Sœur Maria nous propose de participer à un atelier de danse thérapie animé bénévolement par Pio Campo, un chorégraphe italien. Le lendemain, nous le retrouvons dans la pièce principale avec les résidentes. L’iPod branché à une enceinte, il lance une musique latine assez rythmée. Dès les premières notes, les corps recroquevillés s’ouvrent progressivement. Cette séance est remplie d’une énergie positive que nous tentons d’immortaliser en photos. Les tensions présentes au début s’effacent et le corps se délie, les préoccupations sont plus légères. Nous profitons de ce moment pour réaliser des portraits que nous leur offrons… Leur sourire illuminera la fin de cette aventure brésilienne.

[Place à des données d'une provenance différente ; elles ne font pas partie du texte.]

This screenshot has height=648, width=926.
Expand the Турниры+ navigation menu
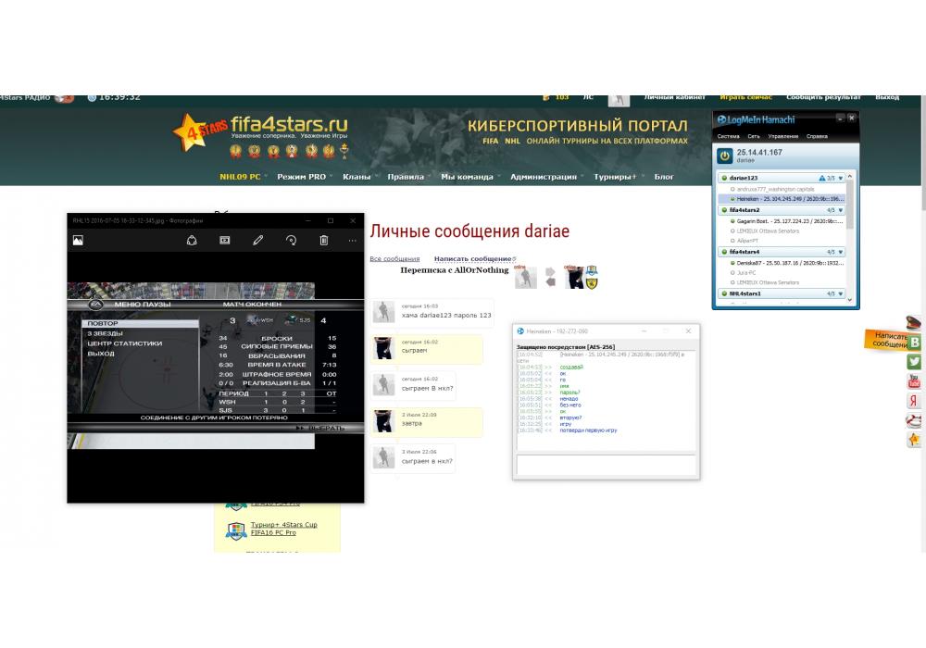click(619, 176)
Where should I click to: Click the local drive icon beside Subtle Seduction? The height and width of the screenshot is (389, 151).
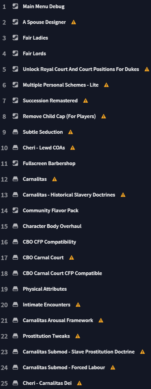[15, 132]
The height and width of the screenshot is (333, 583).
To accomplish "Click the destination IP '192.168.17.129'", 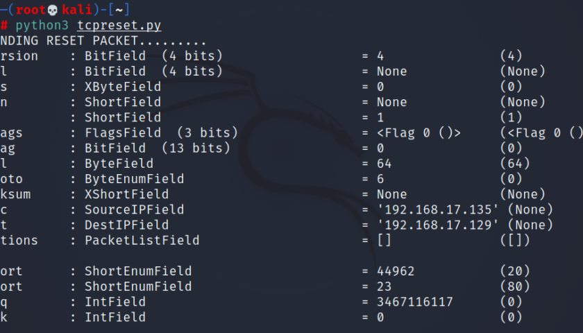I will point(437,225).
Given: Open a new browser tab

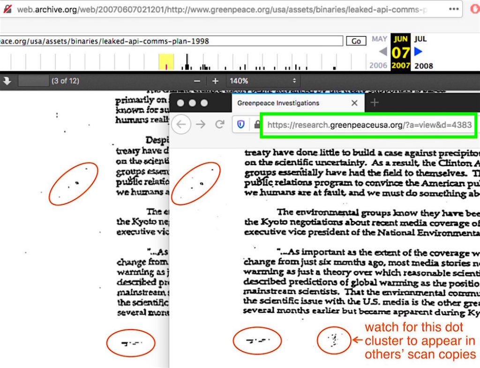Looking at the screenshot, I should 375,103.
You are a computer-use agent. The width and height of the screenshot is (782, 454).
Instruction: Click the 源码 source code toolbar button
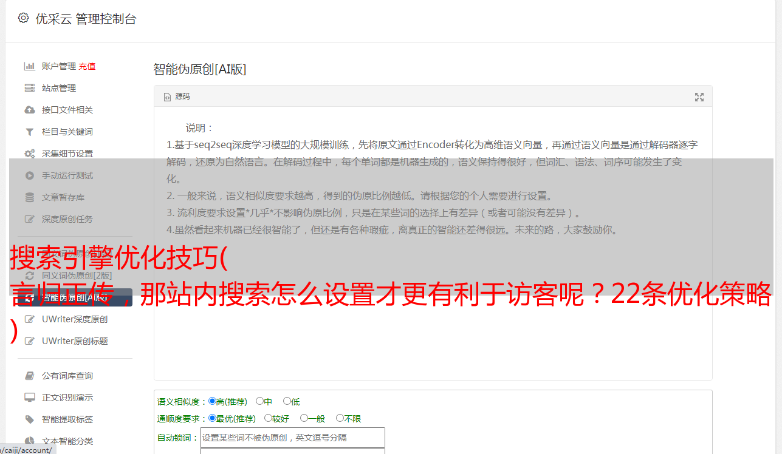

1- Un établissement plus spacieux verra le jour en 2017.
2- Cette maladie héréditaire affecte les globules rouges, et se manifeste par une anémie, des crises douloureuses et un risque accru d’infections.
3- Causée par des piqûres d’insectes (les phlébotomes), elle provoque des affections cutanées ou viscérales et peut être mortelle.
4- L’aide médicale de l’État (AME) vise à garantir l’accès à la santé pour les personnes en situation irrégulière. Pour en bénéficier, il faut justifier d’une présence de 3 mois ou plus sur le territoire français, ou faire une demande de soins urgents.
5- Le 12 mai 2016, la présidente brésilienne a été destituée par le Senat et sera jugée pour maquillage des comptes publics.
Entre Yohan et Florence, c’est l’histoire d’une passion… ou de plusieurs ! S’ils décident de démarrer leur carrière ailleurs qu’en France, c’est en baskets et à bord de leur van qu’ils vont à la rencontre des peuples, des modes de vie, des pratiques soignantes des quatre coins du monde. Leurs passions ? La photographie, les voyages… Un projet à deux (à trois même depuis mai 2016) que les créateurs de l’association « Care conception through the world » partagent sur leur blog www.floetyo.com.
Brésil
→ Superficie : 8 511 965 km2.
→ Capitale : Brasilia.
→ Nombre d’habitants : 204 259 812 (2015).
→ Frontières : France (département de la Guyane), Suriname, Guyana, Venezuela, Colombie, Paraguay, Bolivie, Pérou, Uruguay et Argentine.
→ Dépenses de santé par habitant (2013) : 3 881 real (1 euro = 4 real).
→ Nombre de médecins par 1 000 habitants (2013) : 1,90.
→ Prévalence de lobésité (2013) : 16,2 %
→ Espérance de vie à la naissance (2013) : 73,53 ans.
Guyane
→ Superficie : 83 533 km2.
→ Chef-lieu : Cayenne.
→ Nombre d’habitants : 206 000 (2006).
→ Infrastructures publiques : CH doté d’un service psychiatrique à Cayenne et à Saint-Laurent-du-Maroni, un centre médico-chirurgical à Kourou, une antenne de l’Institut Pasteur à Cayenne, trois cliniques privées et un centre de santé dans chaque commune.
→ Vaccinations : fièvre jaune, paludisme.
→ Couverture sociale : sécurité sociale et allocations familiales comme en France.
Il faut compter cinq d’études pour devenir infirmièreau Brésil : un cursus universitaire, soit dans une université publique (entièrement gratuite, mais uniquement accessible sur concours) ou dans une université payante (accessible sans concours).
Les assistantes infirmières, elles, suivent deux ans d’études et ont plus ou moins les mêmes prérogatives que les aides-soignantes françaises, à la différence qu’elles peuvent également réaliser des soins techniques : prises de sang, glycémies capillaires, injections d’insuline, etc.
L’IDE brésilienne a davantage un rôle d’encadrement, au même titre qu’une cadre de santé en France. Sept ans d’études sont nécessaires pour devenir sage-femme comme Lucilia : d’abord le cursus d’infirmière, puis une spécialisation de deux ans.